Champions Scholars

Pictured clockwise (from top left): Kalahn Taylor-Clark, Lanique Eubanks, Joy Ebanks-Frederick, and Danika Tynes
Four alumnae who forged deep friendships as undergraduates have joined together to endow a scholarship that will enable future generations to pursue their passions and dreams at Tufts.
Part of Women Impact Tufts (WIT) and matched dollar for dollar by the Schuler Access Initiative, the Champions Scholars Fund reflects the vision of Joy Ebanks-Frederick, J95; Danika Tynes, J98; Lanique Eubanks, J99; and Kalahn Taylor-Clark, J99, MG01, and the inspiration they found in quotes from Serena Williams and Billie Jean King that champions are defined not just by victories but by failure and recovery.

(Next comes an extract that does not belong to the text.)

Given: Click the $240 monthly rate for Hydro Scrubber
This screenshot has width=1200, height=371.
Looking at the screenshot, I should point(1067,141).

“We all believe that in order to be a champion, you will fail and fall. You have to be able to show how you get up again,” says Taylor-Clark.
Their friendship chain began in the fall of 1994 at a weekend orientation for entering Black students held on Martha’s Vineyard. Tynes, a Lake Tahoe, Nev., native who, she jokes, brought “geographical diversity” to Tufts, quickly gravitated toward her orientation counselor, Ebanks-Frederick, a senior born in Brooklyn, N.Y. “I really looked up to Joy,” Tynes recalls. “She was so cool and I wanted to learn from her.” Tynes, in turn, was orientation counselor for Eubanks and Taylor-Clark when they arrived at Tufts in 1995.
As women of color at a mostly white institution and with modest financial resources—all received substantial financial aid—the four shared challenges while having varied backgrounds. Ebanks-Frederick recalls that in her class of almost 1200 first-year students, only about 30 were Black. (Student diversity has since increased.) Students of color felt “tremendous pressure to be exceptional,” she says, and to conform to expectations that didn’t necessarily recognize their individual lived experiences, identities, and heritages.
“It takes a lot of mental fortitude to get through that kind of experience safely,” says Tynes. Fortunately, support came from multiple sources, including the Africana Center at Capen House and iconic faculty such as historians Gerald Gill and Jeanne Penvenne. It was Penvenne who inspired Tynes with Billie Jean King’s quote that “champions keep playing until they get it right.” Most of all, says Eubanks, Tufts was a place that encouraged “brilliant students with different ideas and principles to learn from one another” and fearlessly pursue their passions.
All four women became leaders in their fields: Ebanks-Frederick has multiple advanced management credentials and is a senior IT leader at United Health Group, Eubanks practices financial services law and is a senior counsel at the Consumer Financial Protection Bureau, Tynes is a social impact entrepreneur with a PhD whose Sustainable Access Foundation aims to incubate sustainable community development in lower-income nations, and Taylor-Clark, who holds a doctorate in health policy, is an executive at Myovant Sciences, a biopharmaceutical firm focused on women’s health and prostate cancer. The four have continued to champion each other on their impressive professional journeys while also celebrating new babies and milestone birthdays with one another.
Although all the women felt that Tufts had offered an “incredible experience” that “changed all of our trajectories,” none had been significantly engaged with the university philanthropically, says Taylor-Clark. But when she was elected an alumni trustee—the youngest trustee in Tufts’ history—Taylor-Clark realized the untapped power of collective action.
“My friends and I were all looking for a way to give back that would be meaningful, with tangible impact that wouldn’t disappear into the ether,” she says. “It occurred to me that while my friends and I didn’t have a million dollars to give, we could pool our resources to endow a scholarship for students not unlike ourselves that would live in perpetuity as our legacy.”
The women hope other Jumbos will view the Champions Scholars model as a way to increase educational access and equity, and consider joining together in similarly meaningful ways to support WIT’s initial objective of increasing financial aid at Tufts. “Together, we are stronger,” says Tynes.
“It’s important for people to know that no matter where you start from, if you’re supported and driven, you can end up in a place where you are successful,” Eubanks says. “This scholarship is a way for things to come full circle.”
Adds Taylor-Clark, “When I walk onto this campus, there will be one or two or five or ten students who were able to be supported not just by myself but by my friends and my colleagues. And for that, I’m extraordinarily proud.”